● **What to do**:
Express the records that run from the line containing "At what (x,y)" through the line containing "Looking at the", both included, as a JSON list of strings with one string per line and blank lines omitted. Leave the pictures out of the list.

● **Data supplied**:
#####
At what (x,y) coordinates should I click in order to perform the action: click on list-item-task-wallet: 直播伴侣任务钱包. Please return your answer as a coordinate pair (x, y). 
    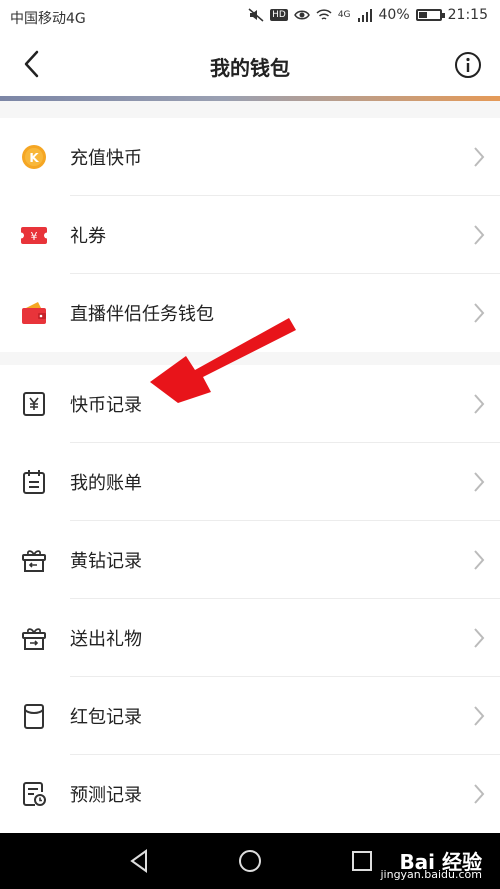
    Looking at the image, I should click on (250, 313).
#####
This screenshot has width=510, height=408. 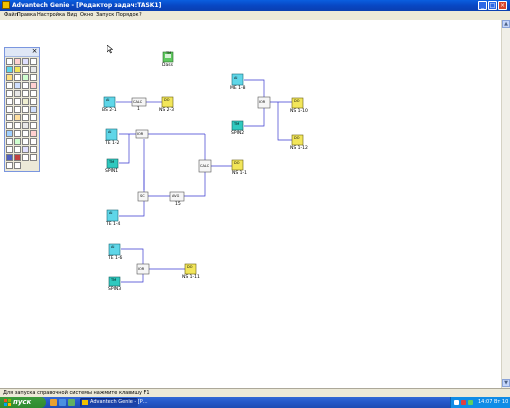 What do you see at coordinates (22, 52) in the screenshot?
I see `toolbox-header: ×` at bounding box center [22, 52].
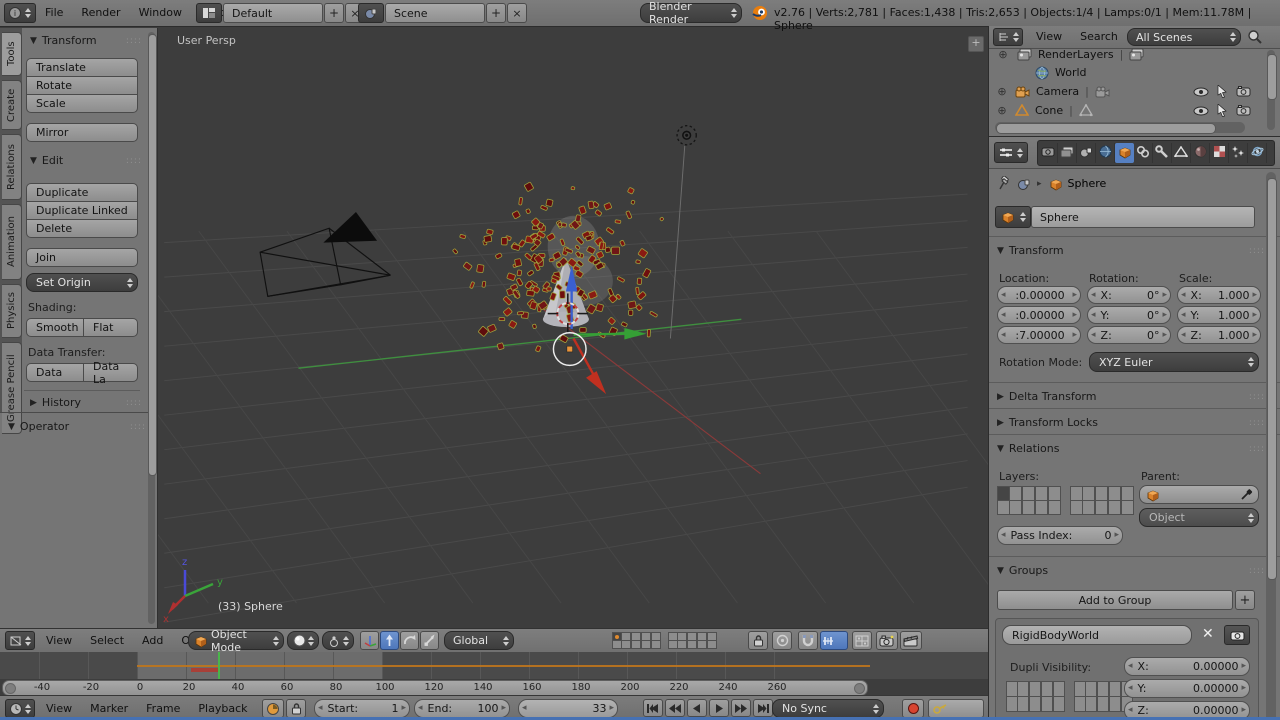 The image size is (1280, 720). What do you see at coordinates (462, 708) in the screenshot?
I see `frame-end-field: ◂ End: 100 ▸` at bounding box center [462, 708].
#####
● **Response area**:
[
  "At what (x,y) coordinates should I click in order to perform the action: click on list-item-task-wallet: 直播伴侣任务钱包. Please return your answer as a coordinate pair (x, y). ",
  "    Looking at the image, I should click on (250, 313)."
]